(Records from a pointing dataset)
— BEGIN —

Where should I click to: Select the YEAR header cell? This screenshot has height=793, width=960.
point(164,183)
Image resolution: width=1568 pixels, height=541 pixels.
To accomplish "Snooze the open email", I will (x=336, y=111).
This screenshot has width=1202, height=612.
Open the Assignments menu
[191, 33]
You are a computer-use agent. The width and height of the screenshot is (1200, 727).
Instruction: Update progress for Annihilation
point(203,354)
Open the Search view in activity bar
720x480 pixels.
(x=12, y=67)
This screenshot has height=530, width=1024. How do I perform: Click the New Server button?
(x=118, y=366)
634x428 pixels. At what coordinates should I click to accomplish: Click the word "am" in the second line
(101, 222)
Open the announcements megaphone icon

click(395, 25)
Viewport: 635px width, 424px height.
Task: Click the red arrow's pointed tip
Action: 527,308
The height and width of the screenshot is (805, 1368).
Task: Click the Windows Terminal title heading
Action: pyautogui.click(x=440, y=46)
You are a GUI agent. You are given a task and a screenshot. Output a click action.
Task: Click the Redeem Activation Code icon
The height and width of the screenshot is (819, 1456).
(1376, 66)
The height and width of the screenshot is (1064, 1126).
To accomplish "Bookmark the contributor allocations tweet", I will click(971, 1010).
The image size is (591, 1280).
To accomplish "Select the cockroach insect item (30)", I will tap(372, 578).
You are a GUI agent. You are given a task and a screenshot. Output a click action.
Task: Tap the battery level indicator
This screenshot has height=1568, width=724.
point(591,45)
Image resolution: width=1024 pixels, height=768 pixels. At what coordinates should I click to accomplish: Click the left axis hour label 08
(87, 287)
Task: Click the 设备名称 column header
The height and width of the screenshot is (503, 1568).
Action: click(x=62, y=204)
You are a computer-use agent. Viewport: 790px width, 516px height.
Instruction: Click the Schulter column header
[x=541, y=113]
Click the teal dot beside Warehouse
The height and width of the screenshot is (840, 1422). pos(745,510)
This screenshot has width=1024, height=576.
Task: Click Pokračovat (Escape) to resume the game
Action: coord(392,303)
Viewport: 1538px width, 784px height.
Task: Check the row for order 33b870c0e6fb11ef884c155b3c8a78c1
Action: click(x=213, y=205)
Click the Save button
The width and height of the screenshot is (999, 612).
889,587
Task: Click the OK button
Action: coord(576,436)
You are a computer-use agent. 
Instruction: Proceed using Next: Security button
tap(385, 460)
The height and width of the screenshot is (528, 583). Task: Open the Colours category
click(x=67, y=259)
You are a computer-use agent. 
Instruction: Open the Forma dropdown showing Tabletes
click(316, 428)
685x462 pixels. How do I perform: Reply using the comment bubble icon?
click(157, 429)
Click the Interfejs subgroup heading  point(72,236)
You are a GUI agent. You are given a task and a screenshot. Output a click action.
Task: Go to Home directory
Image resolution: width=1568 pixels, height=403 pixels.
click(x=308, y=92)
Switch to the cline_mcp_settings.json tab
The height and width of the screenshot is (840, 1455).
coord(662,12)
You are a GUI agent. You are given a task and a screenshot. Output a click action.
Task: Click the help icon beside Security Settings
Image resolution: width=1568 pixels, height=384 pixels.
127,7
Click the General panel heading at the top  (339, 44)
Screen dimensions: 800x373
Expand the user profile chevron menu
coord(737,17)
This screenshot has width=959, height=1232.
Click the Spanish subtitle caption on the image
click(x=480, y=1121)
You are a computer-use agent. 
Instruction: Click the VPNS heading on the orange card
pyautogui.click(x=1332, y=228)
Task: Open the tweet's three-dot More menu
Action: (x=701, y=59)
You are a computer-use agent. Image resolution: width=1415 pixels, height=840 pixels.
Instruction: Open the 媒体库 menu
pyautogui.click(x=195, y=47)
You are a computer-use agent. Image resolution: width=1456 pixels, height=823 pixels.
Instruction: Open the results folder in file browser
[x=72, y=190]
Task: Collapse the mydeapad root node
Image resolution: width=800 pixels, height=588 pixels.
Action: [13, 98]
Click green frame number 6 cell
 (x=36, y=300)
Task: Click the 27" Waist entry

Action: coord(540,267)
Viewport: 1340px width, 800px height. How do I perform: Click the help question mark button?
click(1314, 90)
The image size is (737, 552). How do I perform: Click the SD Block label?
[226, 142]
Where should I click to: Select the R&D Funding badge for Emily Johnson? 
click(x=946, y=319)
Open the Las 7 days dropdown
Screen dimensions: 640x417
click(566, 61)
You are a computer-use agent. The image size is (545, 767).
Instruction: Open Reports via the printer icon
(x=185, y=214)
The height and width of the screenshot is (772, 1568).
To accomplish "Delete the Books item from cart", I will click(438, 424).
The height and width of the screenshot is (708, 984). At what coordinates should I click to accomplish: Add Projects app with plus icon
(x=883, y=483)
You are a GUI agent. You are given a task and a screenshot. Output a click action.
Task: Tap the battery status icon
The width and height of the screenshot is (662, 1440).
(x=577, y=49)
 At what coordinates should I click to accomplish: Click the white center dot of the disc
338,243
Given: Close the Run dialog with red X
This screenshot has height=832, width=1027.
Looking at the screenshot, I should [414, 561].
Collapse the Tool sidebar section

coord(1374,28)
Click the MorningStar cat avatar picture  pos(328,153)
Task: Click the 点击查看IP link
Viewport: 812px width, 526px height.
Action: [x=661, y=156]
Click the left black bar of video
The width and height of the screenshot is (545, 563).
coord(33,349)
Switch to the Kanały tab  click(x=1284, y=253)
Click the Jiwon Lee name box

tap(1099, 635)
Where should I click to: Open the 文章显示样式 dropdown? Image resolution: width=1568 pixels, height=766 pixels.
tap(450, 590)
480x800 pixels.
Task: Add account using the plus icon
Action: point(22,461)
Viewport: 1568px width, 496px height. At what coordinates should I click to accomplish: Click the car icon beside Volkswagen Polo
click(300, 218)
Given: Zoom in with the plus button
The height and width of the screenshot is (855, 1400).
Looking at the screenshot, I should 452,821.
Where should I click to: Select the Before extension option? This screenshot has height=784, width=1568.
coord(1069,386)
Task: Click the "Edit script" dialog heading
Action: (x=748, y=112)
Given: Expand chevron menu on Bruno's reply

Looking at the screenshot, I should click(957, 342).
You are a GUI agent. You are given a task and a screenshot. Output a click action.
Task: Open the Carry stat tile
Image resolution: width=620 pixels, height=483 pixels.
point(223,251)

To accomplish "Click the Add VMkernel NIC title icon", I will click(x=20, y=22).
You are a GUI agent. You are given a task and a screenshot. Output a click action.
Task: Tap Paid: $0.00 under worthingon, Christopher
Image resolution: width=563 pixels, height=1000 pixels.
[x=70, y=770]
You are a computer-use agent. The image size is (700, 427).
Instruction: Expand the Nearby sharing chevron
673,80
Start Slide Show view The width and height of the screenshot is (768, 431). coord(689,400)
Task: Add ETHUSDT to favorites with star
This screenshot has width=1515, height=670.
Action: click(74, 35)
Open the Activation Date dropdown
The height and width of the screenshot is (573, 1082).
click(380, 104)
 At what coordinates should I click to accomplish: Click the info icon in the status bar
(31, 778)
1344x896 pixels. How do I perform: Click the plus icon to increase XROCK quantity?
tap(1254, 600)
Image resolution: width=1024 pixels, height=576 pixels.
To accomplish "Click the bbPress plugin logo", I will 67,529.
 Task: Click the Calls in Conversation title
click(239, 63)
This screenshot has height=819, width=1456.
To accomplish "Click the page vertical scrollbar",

— END —

§ SET TASK: Present every line of the entries above as a numbered list, and leave out the blank lines.

§ OUTPUT OF THE TASK:
1. Where should I click to: Select the YEAR header cell? This screenshot has height=793, width=960.
2. point(164,183)
3. Image resolution: width=1568 pixels, height=541 pixels.
4. To accomplish "Snooze the open email", I will (x=336, y=111).
5. This screenshot has width=1202, height=612.
6. Open the Assignments menu
7. [191, 33]
8. You are a computer-use agent. The width and height of the screenshot is (1200, 727).
9. Instruction: Update progress for Annihilation
10. point(203,354)
11. Open the Search view in activity bar
12. 720x480 pixels.
13. (x=12, y=67)
14. This screenshot has height=530, width=1024. How do I perform: Click the New Server button?
15. (x=118, y=366)
16. 634x428 pixels. At what coordinates should I click to accomplish: Click the word "am" in the second line
17. (101, 222)
18. Open the announcements megaphone icon
19. click(395, 25)
20. Viewport: 635px width, 424px height.
21. Task: Click the red arrow's pointed tip
22. Action: 527,308
23. The height and width of the screenshot is (805, 1368).
24. Task: Click the Windows Terminal title heading
25. Action: pyautogui.click(x=440, y=46)
26. You are a GUI agent. You are given a task and a screenshot. Output a click action.
27. Task: Click the Redeem Activation Code icon
28. The height and width of the screenshot is (819, 1456).
29. (1376, 66)
30. The height and width of the screenshot is (1064, 1126).
31. To accomplish "Bookmark the contributor allocations tweet", I will click(971, 1010).
32. The image size is (591, 1280).
33. To accomplish "Select the cockroach insect item (30)", I will tap(372, 578).
34. You are a GUI agent. You are given a task and a screenshot. Output a click action.
35. Task: Tap the battery level indicator
36. This screenshot has height=1568, width=724.
37. point(591,45)
38. Image resolution: width=1024 pixels, height=768 pixels. At what coordinates should I click to accomplish: Click the left axis hour label 08
39. (87, 287)
40. Task: Click the 设备名称 column header
41. The height and width of the screenshot is (503, 1568).
42. Action: click(x=62, y=204)
43. You are a computer-use agent. Viewport: 790px width, 516px height.
44. Instruction: Click the Schulter column header
45. [x=541, y=113]
46. Click the teal dot beside Warehouse
47. The height and width of the screenshot is (840, 1422). pos(745,510)
48. This screenshot has width=1024, height=576.
49. Task: Click Pokračovat (Escape) to resume the game
50. Action: coord(392,303)
51. Viewport: 1538px width, 784px height.
52. Task: Check the row for order 33b870c0e6fb11ef884c155b3c8a78c1
53. Action: click(x=213, y=205)
54. Click the Save button
55. The width and height of the screenshot is (999, 612).
56. 889,587
57. Task: Click the OK button
58. Action: coord(576,436)
59. You are a computer-use agent. 
60. Instruction: Proceed using Next: Security button
61. tap(385, 460)
62. The height and width of the screenshot is (528, 583). Task: Open the Colours category
63. click(x=67, y=259)
64. You are a computer-use agent. 
65. Instruction: Open the Forma dropdown showing Tabletes
66. click(316, 428)
67. 685x462 pixels. How do I perform: Reply using the comment bubble icon?
68. click(157, 429)
69. Click the Interfejs subgroup heading  point(72,236)
70. You are a GUI agent. You are given a task and a screenshot. Output a click action.
71. Task: Go to Home directory
72. Image resolution: width=1568 pixels, height=403 pixels.
73. click(x=308, y=92)
74. Switch to the cline_mcp_settings.json tab
75. The height and width of the screenshot is (840, 1455).
76. coord(662,12)
77. You are a GUI agent. You are given a task and a screenshot. Output a click action.
78. Task: Click the help icon beside Security Settings
79. Image resolution: width=1568 pixels, height=384 pixels.
80. 127,7
81. Click the General panel heading at the top  (339, 44)
82. Screen dimensions: 800x373
83. Expand the user profile chevron menu
84. coord(737,17)
85. This screenshot has width=959, height=1232.
86. Click the Spanish subtitle caption on the image
87. click(x=480, y=1121)
88. You are a computer-use agent. 
89. Instruction: Click the VPNS heading on the orange card
90. pyautogui.click(x=1332, y=228)
91. Task: Open the tweet's three-dot More menu
92. Action: (x=701, y=59)
93. You are a computer-use agent. Image resolution: width=1415 pixels, height=840 pixels.
94. Instruction: Open the 媒体库 menu
95. pyautogui.click(x=195, y=47)
96. You are a computer-use agent. Image resolution: width=1456 pixels, height=823 pixels.
97. Instruction: Open the results folder in file browser
98. [x=72, y=190]
99. Task: Collapse the mydeapad root node
100. Image resolution: width=800 pixels, height=588 pixels.
101. Action: [13, 98]
102. Click green frame number 6 cell
103.  (x=36, y=300)
104. Task: Click the 27" Waist entry
105. Action: coord(540,267)
106. Viewport: 1340px width, 800px height. How do I perform: Click the help question mark button?
107. click(1314, 90)
108. The image size is (737, 552). How do I perform: Click the SD Block label?
109. [226, 142]
110. Where should I click to: Select the R&D Funding badge for Emily Johnson? 
111. click(x=946, y=319)
112. Open the Las 7 days dropdown
113. Screen dimensions: 640x417
114. click(566, 61)
115. You are a computer-use agent. The image size is (545, 767).
116. Instruction: Open Reports via the printer icon
117. (x=185, y=214)
118. The height and width of the screenshot is (772, 1568).
119. To accomplish "Delete the Books item from cart", I will click(438, 424).
120. The height and width of the screenshot is (708, 984). At what coordinates should I click to accomplish: Add Projects app with plus icon
121. (x=883, y=483)
122. You are a GUI agent. You are given a task and a screenshot. Output a click action.
123. Task: Tap the battery status icon
124. The width and height of the screenshot is (662, 1440).
125. (x=577, y=49)
126.  At what coordinates should I click to accomplish: Click the white center dot of the disc
127. 338,243
128. Given: Close the Run dialog with red X
129. This screenshot has height=832, width=1027.
130. Looking at the screenshot, I should [414, 561].
131. Collapse the Tool sidebar section
132. coord(1374,28)
133. Click the MorningStar cat avatar picture  pos(328,153)
134. Task: Click the 点击查看IP link
135. Viewport: 812px width, 526px height.
136. Action: [x=661, y=156]
137. Click the left black bar of video
138. The width and height of the screenshot is (545, 563).
139. coord(33,349)
140. Switch to the Kanały tab  click(x=1284, y=253)
141. Click the Jiwon Lee name box
142. tap(1099, 635)
143. Where should I click to: Open the 文章显示样式 dropdown? Image resolution: width=1568 pixels, height=766 pixels.
144. tap(450, 590)
145. 480x800 pixels.
146. Task: Add account using the plus icon
147. Action: point(22,461)
148. Viewport: 1568px width, 496px height. At what coordinates should I click to accomplish: Click the car icon beside Volkswagen Polo
149. click(300, 218)
150. Given: Zoom in with the plus button
151. The height and width of the screenshot is (855, 1400).
152. Looking at the screenshot, I should 452,821.
153. Where should I click to: Select the Before extension option? This screenshot has height=784, width=1568.
154. coord(1069,386)
155. Task: Click the "Edit script" dialog heading
156. Action: (x=748, y=112)
157. Given: Expand chevron menu on Bruno's reply
158. Looking at the screenshot, I should click(957, 342).
159. You are a GUI agent. You are given a task and a screenshot. Output a click action.
160. Task: Open the Carry stat tile
161. Image resolution: width=620 pixels, height=483 pixels.
162. point(223,251)
163. To accomplish "Click the Add VMkernel NIC title icon", I will click(x=20, y=22).
164. You are a GUI agent. You are given a task and a screenshot. Output a click action.
165. Task: Tap Paid: $0.00 under worthingon, Christopher
166. Image resolution: width=563 pixels, height=1000 pixels.
167. [x=70, y=770]
168. You are a computer-use agent. The image size is (700, 427).
169. Instruction: Expand the Nearby sharing chevron
170. 673,80
171. Start Slide Show view The width and height of the screenshot is (768, 431). coord(689,400)
172. Task: Add ETHUSDT to favorites with star
173. This screenshot has width=1515, height=670.
174. Action: click(74, 35)
175. Open the Activation Date dropdown
176. The height and width of the screenshot is (573, 1082).
177. click(380, 104)
178.  At what coordinates should I click to accomplish: Click the info icon in the status bar
179. (31, 778)
180. 1344x896 pixels. How do I perform: Click the plus icon to increase XROCK quantity?
181. tap(1254, 600)
182. Image resolution: width=1024 pixels, height=576 pixels.
183. To accomplish "Click the bbPress plugin logo", I will 67,529.
184.  Task: Click the Calls in Conversation title
185. click(239, 63)
186. This screenshot has height=819, width=1456.
187. To accomplish "Click the page vertical scrollbar",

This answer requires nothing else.